Document text:

^^^^^^^^

Studio album by Aloud
- Released: October 12, 2010
- Recorded: Somerville, MA April 2009 - July 2010
- Genre: Rock
- Label: Lemon Merchant Records
- Producer: Daniel Nicholas Daskivich

Aloud chronology
| Live 2009 (2009) | Exile (2010) | It's Got To Be Now (2014) |

Singles from Exile
- "Old Soldier" Released: October 5, 2010; "Exile in the Night" Released: February 22, 2011; "Darkest Days (2015 Remix)" Released: October 12, 2015;

= Exile (Aloud album) =

Exile is the name of Aloud's third full-length studio album, after 2008's Fan The Fury, and their first release since the 2009 live EP Live 2009. It is the first studio album recorded by Aloud's principal members Henry Beguiristain and Jen de la Osa without Aloud's original rhythm section.

Released in October 2010, Exile signaled a dramatic shift in the band's sound, opting for a drastically pared-down sound and ornate arrangements. The majority of the album was recorded by Jen de la Osa, Henry Beguiristain, and producer Daniel Nicholas Daskivich. Inspiration was drawn from the memoir of exiled Cuban writer Reinaldo Arenas, Before Night Falls (notably the songs "The Urgent Letter", "A Line of Lights", and "To Die at Sea") as well as Jen and Henry's respective histories as children of Cuban exiles.

Exile was recorded and produced by Daniel Nicholas Daskivich and released under the Lemon Merchant Records label. A large portion of the album was financed through fan funding. Many guests on the record were once touring members of the band, including current bassist Charles Murphy.

Critical response to Exile was largely positive. DigBoston said Exile "provides a graduation for those who wanted to see Aloud expand". The Boston Globe called it Aloud's "most expansive, sophisticated, and stylistically diverse work to date."

For the album's fifth anniversary, Aloud released a version of "Darkest Days" remixed by Charles Newman. The single was accompanied by a clip from an upcoming documentary, Be Free of Your Past, detailing the making of the album.

Since its national debut, the song "Counterfeit Star" serves as the theme song to the WGBH (FM) produced program Innovation Hub, distributed by Public Radio International. Several songs from Exile have also appeared on WGBH programming.

^^^^^^^^

Exercise instructions: According to the album page, whose memoir inspired several songs on Exile? The listing that follows comes from a separate source and has nothing to do with the album page.

Data segment:
^^^^^^^^

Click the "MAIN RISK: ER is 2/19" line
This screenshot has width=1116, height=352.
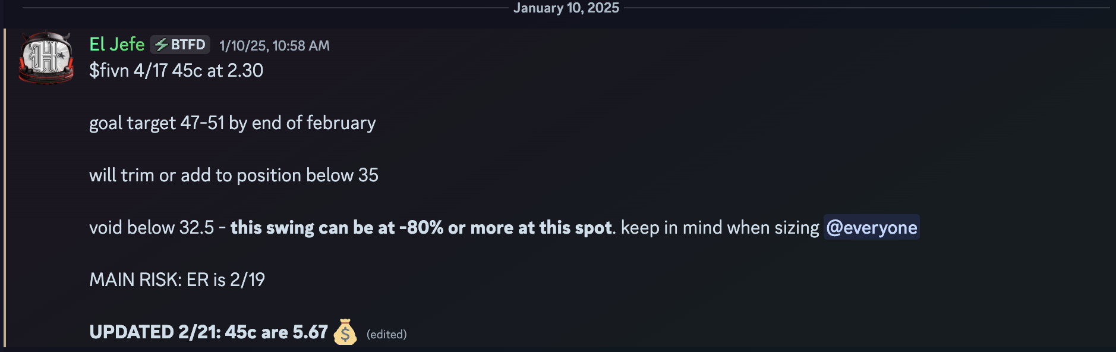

^^^^^^^^

Reply to the exercise: The memoir Before Night Falls by exiled Cuban writer Reinaldo Arenas.